Data for this exercise:
-=-=-=-=-
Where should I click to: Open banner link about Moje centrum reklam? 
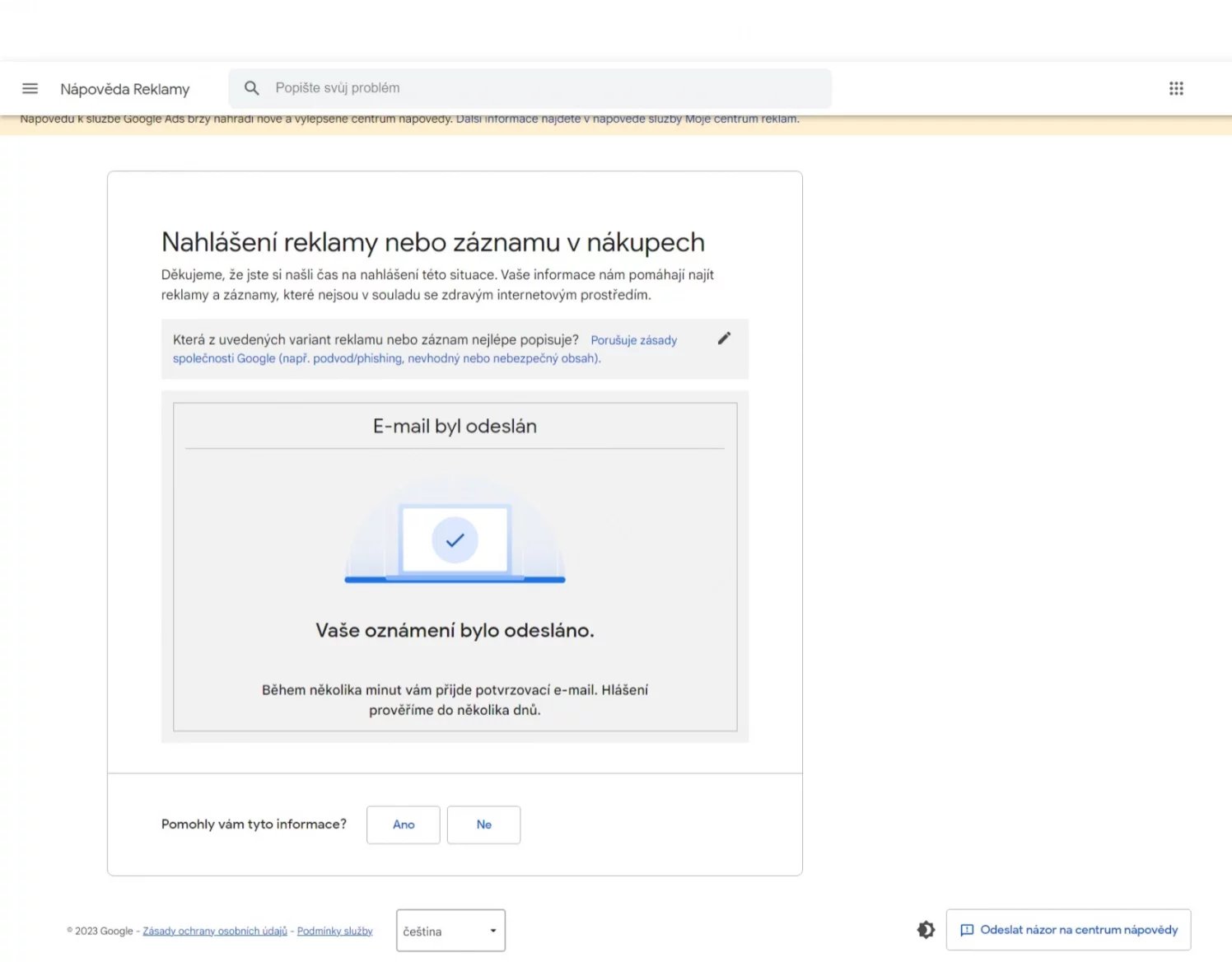tap(626, 119)
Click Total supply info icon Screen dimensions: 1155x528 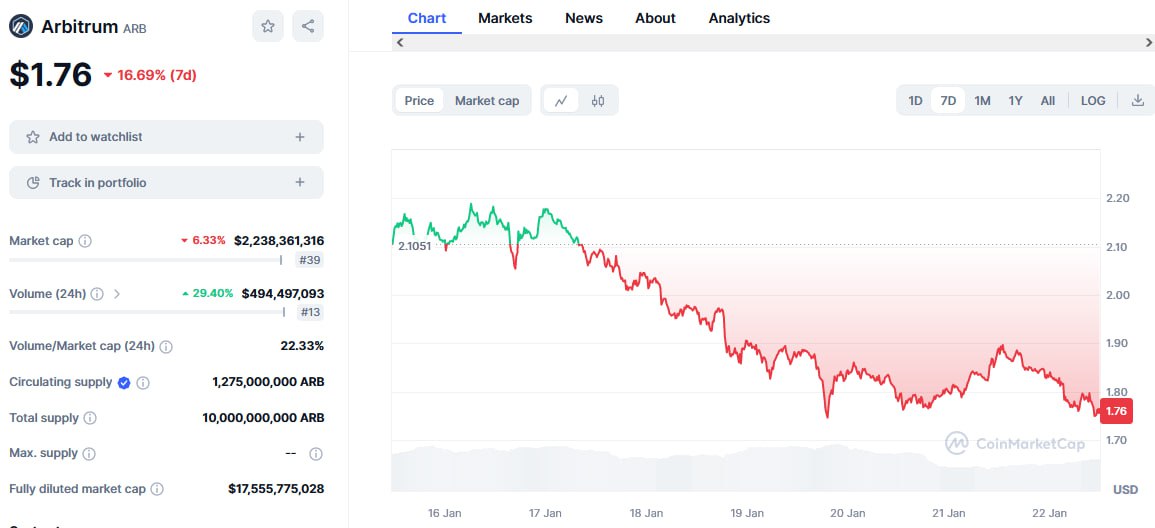pyautogui.click(x=90, y=418)
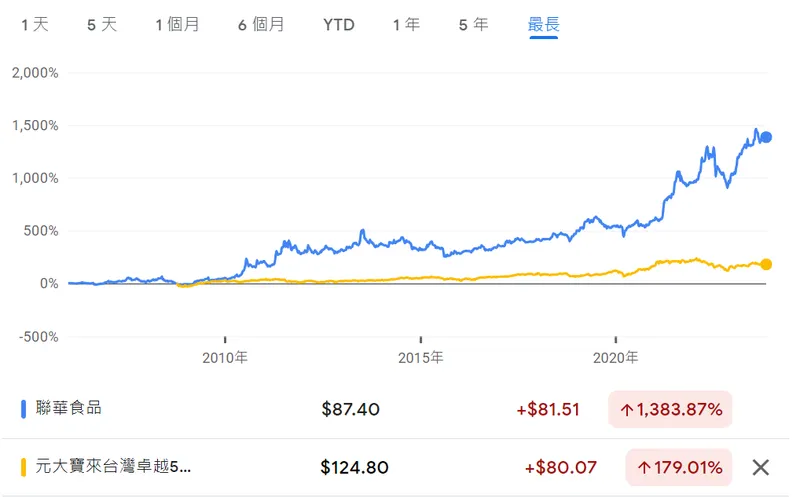Select the 1天 time range tab
Screen dimensions: 800x497
pos(35,25)
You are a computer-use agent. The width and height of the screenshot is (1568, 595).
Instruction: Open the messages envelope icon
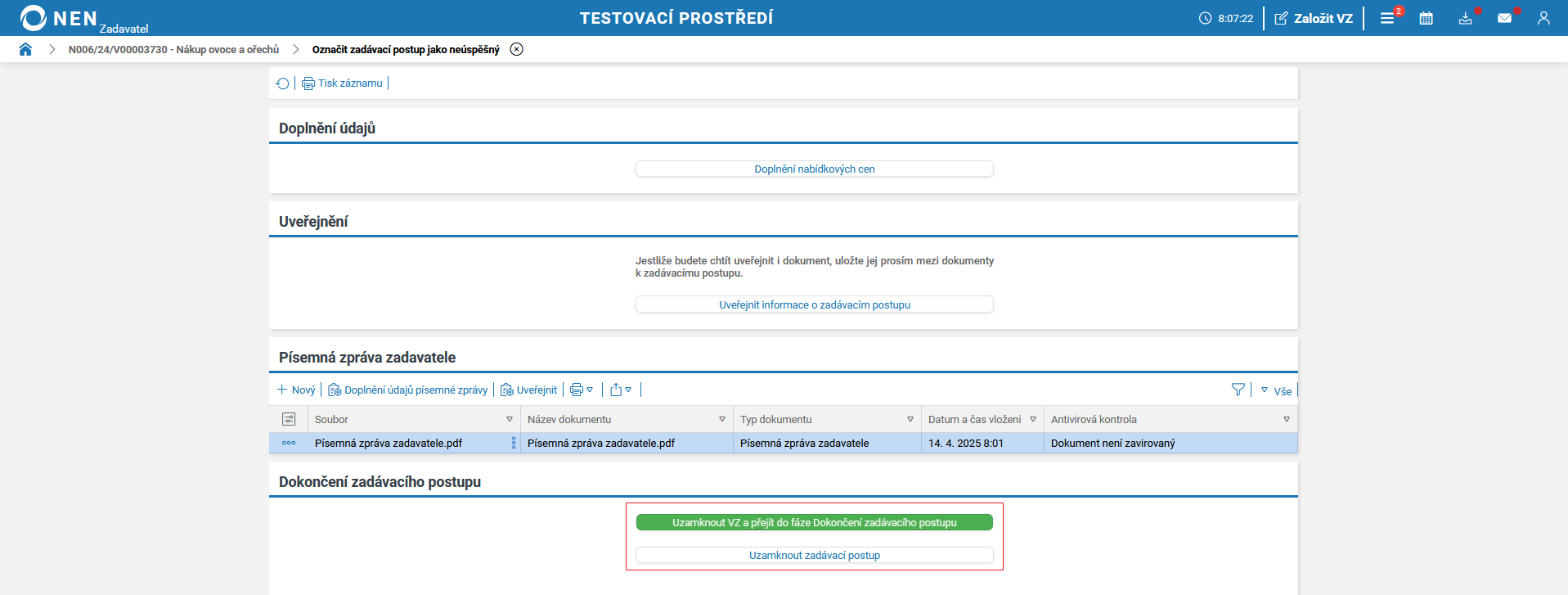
-=-=-=-=-
Make an exact copy of the lines above, starting at the line that contains "You are a computer-use" and running through the final line of the entries. Omit the pictures.

Exercise solution:
You are a computer-use agent. The width and height of the screenshot is (1568, 595).
Instruction: Open the messages envelope icon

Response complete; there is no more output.